How many kids can a "Brood Mother" have at once and how frequently? Assuming only 1 out of 100 have the capacity to bear offspring, and each of those are only capable of say, 1-3 births per year, then I'd say the gnomes have a population crisis on their hands. Fertility drugs and Viagra would be quite valuable in that society.

The Naked Mole Rat has 5 litters a yeah consisting of 1 - 30 individuals, they are weaned at 2 months. I used this as the basis of Gnome breeding too. Once weaned it is the fathers (and other burrow members) job to care and raise them to maturity (hence my gnomes tend to refer to their Papa more than their mother (who is a remote figure)).

For wild gnomes (aka Brownie aka Pictsies:)) infant mortality is high but in stable lowland burrows it is possible (thanks to gnomes being more intelligent than naked mole rats) for the whole litter to survive.

And thank you all for the great replies
 

Doing something like that can effect play, yes.
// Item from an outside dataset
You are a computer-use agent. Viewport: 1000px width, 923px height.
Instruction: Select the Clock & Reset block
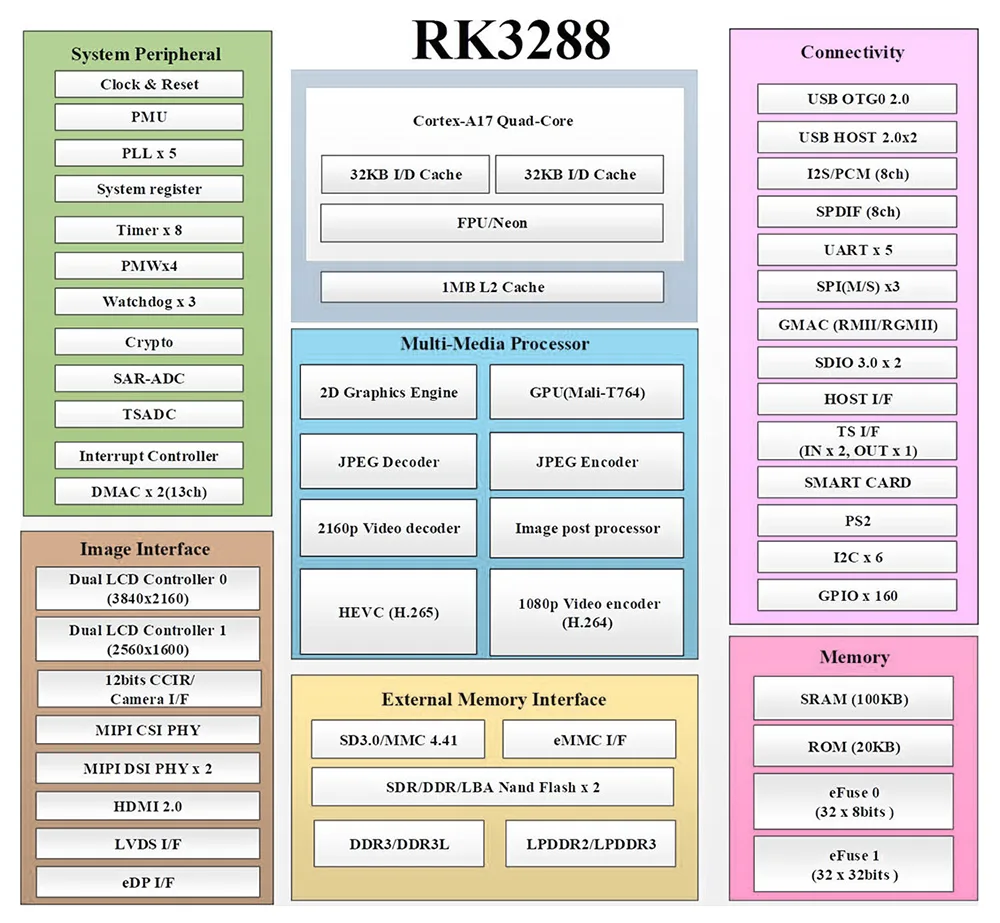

If the PC who intends to play a lecherous dwarf or hopeless romantic of an elf finds out either of those races has some drastically different biological set-up from what's expected, then it can very well matter and effect play.

In general, I don't deviate much beyond what the creature most strongly resembles. PC races, therefore, won't be too much different from humans; minor deviations, possibly, such as reduced or increased birth rates, a higher propensity for twins, longer or shorter pregnancies, but nothing too big.

As such, I'd be disinclined to accept the idea of gnome hermaphrodites or any such thing with most non-monstrous humanoid races.

Things like thri-kreen or even merfolk or the like, though, and things change. But a generally human looking creature will have a generally human reproductive system in my games and in my general mindset; if told the hypothetical kuo-toa I wanted to play would spontaneously change gender under the right circumstances, I'd be fine with it. If I were told the same about an elf, I probably wouldn't want to play an elf and wouldn't want much to do with them in the game in general.

If I'm looking to play something really different from the norm, I'd play something really different from the norm. As it is, most PC races don't qualify for that for me, thus why things like that wouldn't really float my boat.